WORK INSTRUCTION:
Copy each line of the following material that has the string "chevron".

DATA EXTRACTS:
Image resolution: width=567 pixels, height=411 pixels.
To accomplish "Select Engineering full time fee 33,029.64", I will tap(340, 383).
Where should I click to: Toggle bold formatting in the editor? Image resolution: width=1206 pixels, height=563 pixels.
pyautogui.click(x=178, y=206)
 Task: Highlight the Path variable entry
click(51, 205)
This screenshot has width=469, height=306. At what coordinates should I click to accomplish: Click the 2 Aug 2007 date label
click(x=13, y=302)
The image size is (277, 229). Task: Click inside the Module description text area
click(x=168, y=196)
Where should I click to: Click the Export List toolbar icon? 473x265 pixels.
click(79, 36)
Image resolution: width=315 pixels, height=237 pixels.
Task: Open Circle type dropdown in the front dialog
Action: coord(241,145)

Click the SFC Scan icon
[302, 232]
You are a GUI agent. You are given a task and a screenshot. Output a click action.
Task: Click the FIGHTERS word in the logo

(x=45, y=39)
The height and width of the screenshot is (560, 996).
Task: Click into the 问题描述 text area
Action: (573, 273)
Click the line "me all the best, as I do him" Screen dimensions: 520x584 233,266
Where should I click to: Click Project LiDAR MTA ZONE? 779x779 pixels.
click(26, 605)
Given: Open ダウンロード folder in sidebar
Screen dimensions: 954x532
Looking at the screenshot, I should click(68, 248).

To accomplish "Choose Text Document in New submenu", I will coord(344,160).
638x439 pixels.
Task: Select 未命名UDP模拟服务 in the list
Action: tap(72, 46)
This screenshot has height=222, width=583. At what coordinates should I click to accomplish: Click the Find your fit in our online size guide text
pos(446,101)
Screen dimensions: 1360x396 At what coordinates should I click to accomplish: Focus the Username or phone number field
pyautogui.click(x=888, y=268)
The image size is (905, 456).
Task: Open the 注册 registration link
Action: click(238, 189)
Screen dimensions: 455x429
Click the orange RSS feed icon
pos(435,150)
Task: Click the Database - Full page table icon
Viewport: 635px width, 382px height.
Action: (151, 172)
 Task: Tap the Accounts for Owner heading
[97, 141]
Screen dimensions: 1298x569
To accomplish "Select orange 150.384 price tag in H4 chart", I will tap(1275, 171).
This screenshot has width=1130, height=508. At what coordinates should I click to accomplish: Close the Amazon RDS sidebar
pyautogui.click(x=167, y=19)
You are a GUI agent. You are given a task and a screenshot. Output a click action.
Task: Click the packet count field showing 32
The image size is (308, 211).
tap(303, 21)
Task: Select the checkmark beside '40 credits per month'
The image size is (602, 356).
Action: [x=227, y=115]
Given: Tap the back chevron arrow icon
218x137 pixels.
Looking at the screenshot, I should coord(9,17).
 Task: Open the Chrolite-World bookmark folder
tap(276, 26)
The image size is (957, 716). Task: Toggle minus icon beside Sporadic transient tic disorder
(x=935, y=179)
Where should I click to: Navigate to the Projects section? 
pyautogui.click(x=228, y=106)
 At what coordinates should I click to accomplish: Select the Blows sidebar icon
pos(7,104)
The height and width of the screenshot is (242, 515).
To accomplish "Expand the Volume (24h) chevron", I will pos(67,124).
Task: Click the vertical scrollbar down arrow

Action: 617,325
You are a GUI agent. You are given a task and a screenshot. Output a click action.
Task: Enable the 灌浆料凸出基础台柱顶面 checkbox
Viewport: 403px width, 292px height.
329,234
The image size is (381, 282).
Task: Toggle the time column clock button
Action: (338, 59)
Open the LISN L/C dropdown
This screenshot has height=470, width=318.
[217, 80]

YOUR RESPONSE:
Given: Tap the back chevron arrow icon
To accomplish "Expand the Volume (24h) chevron", I will pos(67,124).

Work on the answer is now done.